- **What to produce**: Revise the rows from the line with "Click the floating" to the line with "The height and width of the screenshot is (459, 841)." by replacing "dark" with "gray" and leaving everything else unchanged. Give back only those lines.

*** Data rows

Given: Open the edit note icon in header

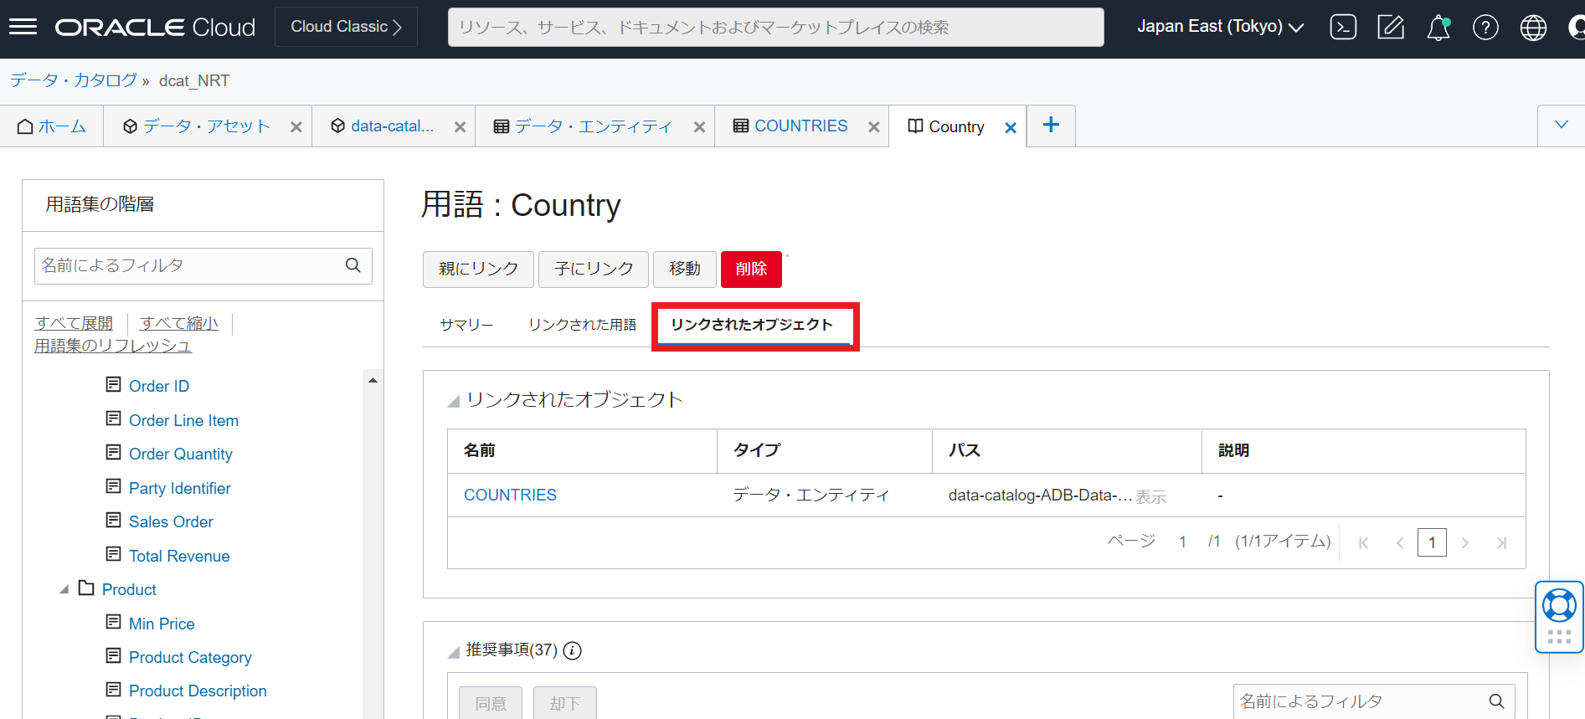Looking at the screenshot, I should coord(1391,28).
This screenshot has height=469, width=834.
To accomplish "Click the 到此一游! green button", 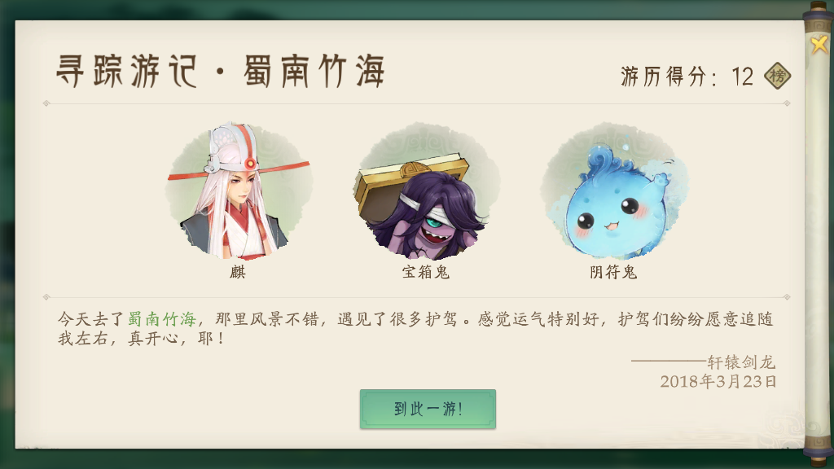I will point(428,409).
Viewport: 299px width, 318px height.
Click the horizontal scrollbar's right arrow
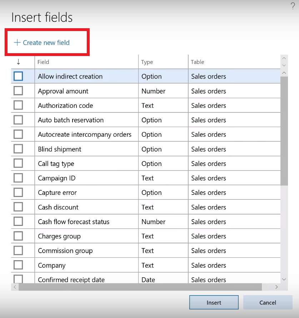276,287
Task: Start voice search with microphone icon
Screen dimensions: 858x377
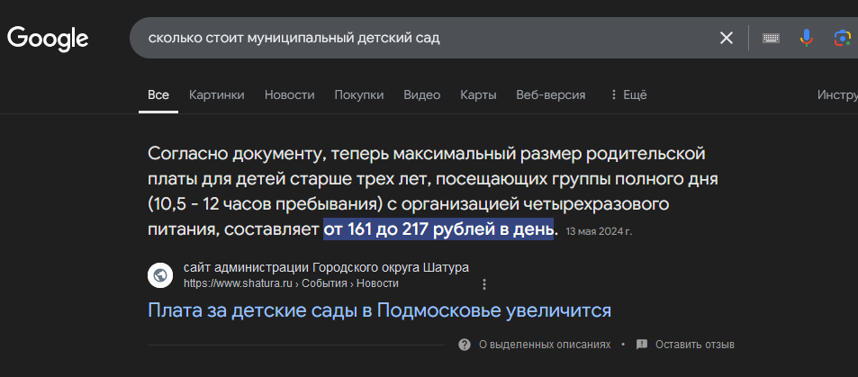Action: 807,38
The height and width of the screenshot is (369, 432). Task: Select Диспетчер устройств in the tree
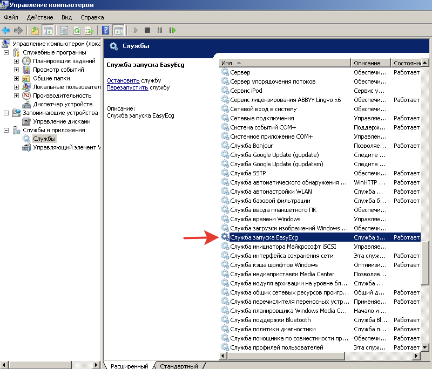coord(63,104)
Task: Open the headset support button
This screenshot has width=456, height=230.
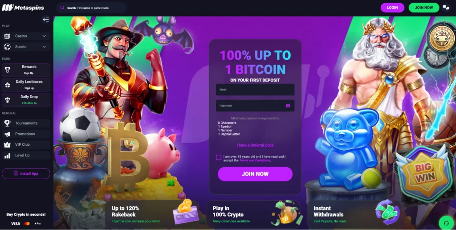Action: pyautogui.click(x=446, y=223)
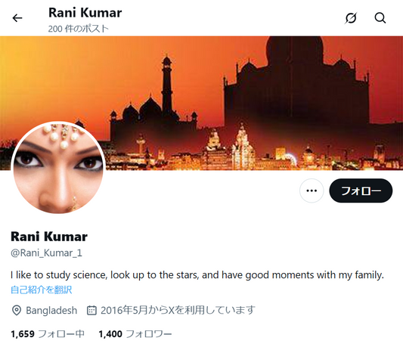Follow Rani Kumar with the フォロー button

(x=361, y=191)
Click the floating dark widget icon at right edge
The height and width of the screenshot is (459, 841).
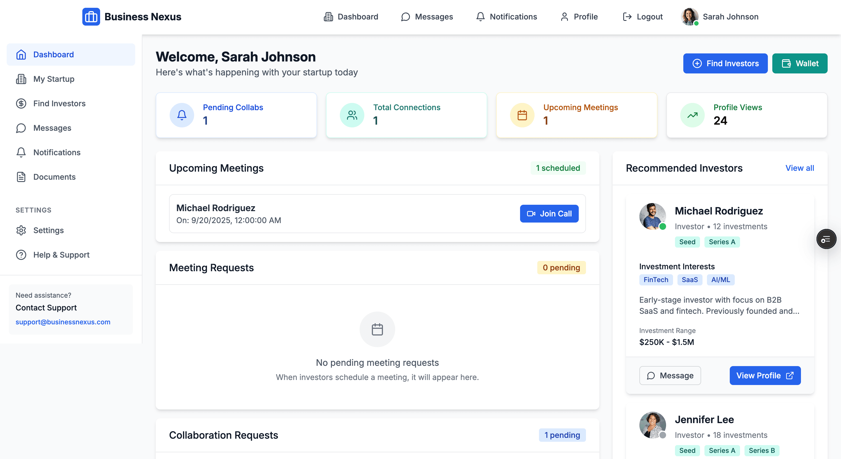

******
*** Data rows

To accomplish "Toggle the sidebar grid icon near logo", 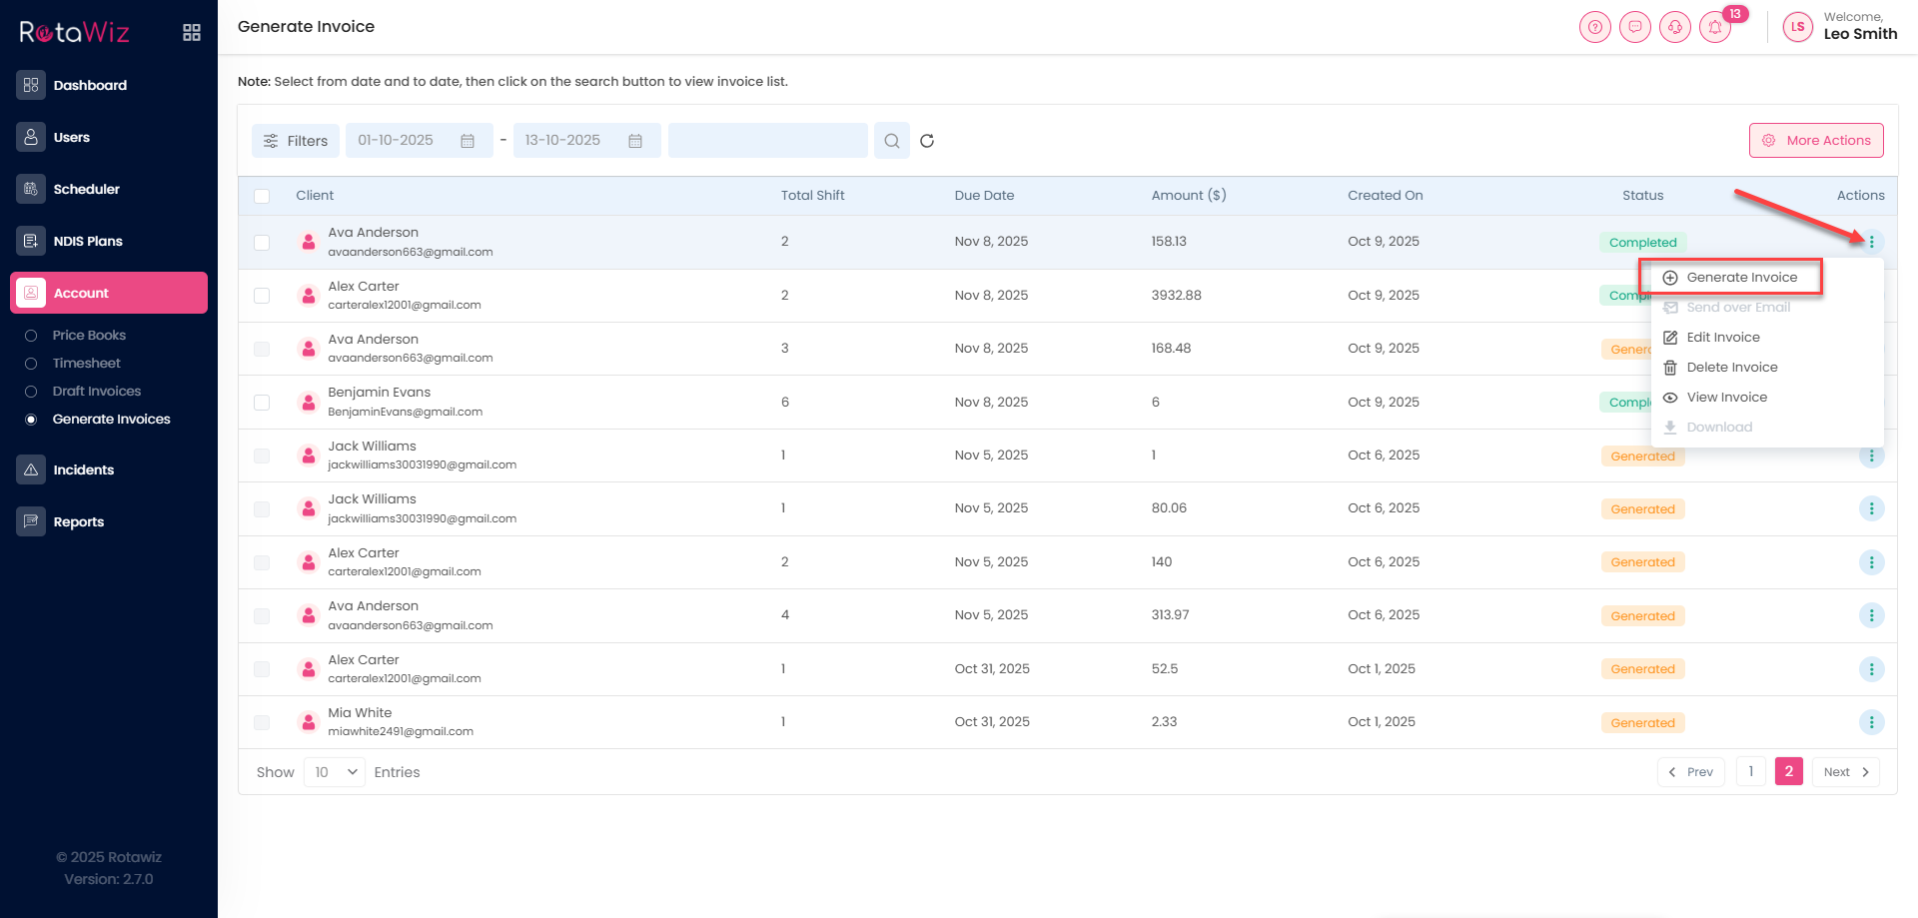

******

- **Written answer**:
Click the floating gray widget icon at right edge
The height and width of the screenshot is (459, 841).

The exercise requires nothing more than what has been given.